Data —
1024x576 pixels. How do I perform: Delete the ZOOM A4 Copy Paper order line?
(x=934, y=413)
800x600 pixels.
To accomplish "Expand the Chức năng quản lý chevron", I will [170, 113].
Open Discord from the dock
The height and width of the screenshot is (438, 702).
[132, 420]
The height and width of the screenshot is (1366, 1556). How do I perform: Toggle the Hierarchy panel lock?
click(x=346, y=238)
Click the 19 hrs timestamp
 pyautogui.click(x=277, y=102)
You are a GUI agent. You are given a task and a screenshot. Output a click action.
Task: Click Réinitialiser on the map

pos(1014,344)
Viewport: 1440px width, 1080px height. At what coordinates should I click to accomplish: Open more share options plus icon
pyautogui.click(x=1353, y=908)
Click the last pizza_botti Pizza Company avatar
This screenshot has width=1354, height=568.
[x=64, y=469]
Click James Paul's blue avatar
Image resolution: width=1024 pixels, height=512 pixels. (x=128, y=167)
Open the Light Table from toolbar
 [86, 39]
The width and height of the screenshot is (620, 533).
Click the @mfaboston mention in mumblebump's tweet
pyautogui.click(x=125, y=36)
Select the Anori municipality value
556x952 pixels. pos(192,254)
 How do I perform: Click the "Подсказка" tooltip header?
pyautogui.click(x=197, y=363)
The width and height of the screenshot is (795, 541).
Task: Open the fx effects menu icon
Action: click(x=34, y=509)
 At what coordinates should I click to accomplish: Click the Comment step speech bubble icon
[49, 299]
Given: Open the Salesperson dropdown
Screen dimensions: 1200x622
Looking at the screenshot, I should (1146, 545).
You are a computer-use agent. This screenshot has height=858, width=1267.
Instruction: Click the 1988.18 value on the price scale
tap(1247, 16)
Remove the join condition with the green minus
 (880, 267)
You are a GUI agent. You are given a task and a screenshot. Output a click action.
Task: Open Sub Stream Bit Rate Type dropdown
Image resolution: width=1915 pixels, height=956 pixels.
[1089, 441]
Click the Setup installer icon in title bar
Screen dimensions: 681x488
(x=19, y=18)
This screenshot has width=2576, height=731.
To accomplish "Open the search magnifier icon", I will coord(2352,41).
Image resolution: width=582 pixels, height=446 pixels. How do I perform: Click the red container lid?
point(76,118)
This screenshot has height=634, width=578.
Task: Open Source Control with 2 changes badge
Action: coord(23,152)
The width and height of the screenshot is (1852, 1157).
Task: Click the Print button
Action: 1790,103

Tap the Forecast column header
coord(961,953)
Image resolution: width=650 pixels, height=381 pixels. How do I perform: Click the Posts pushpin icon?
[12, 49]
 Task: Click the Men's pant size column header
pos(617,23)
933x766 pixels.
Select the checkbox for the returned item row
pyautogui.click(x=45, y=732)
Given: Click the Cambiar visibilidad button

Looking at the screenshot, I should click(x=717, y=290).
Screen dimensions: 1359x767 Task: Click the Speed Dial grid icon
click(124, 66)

Task to carry out — Only the lines from the one containing "Image resolution: width=650" through the last line of the material should be returned, each one exactly as written.

Exercise output —
Image resolution: width=650 pixels, height=381 pixels. How do I perform: Click the Posts pushpin icon?
[12, 49]
 Task: Click the Men's pant size column header
pos(617,23)
933x766 pixels.
Select the checkbox for the returned item row
pyautogui.click(x=45, y=732)
Given: Click the Cambiar visibilidad button

Looking at the screenshot, I should click(x=717, y=290).
Screen dimensions: 1359x767 Task: Click the Speed Dial grid icon
click(124, 66)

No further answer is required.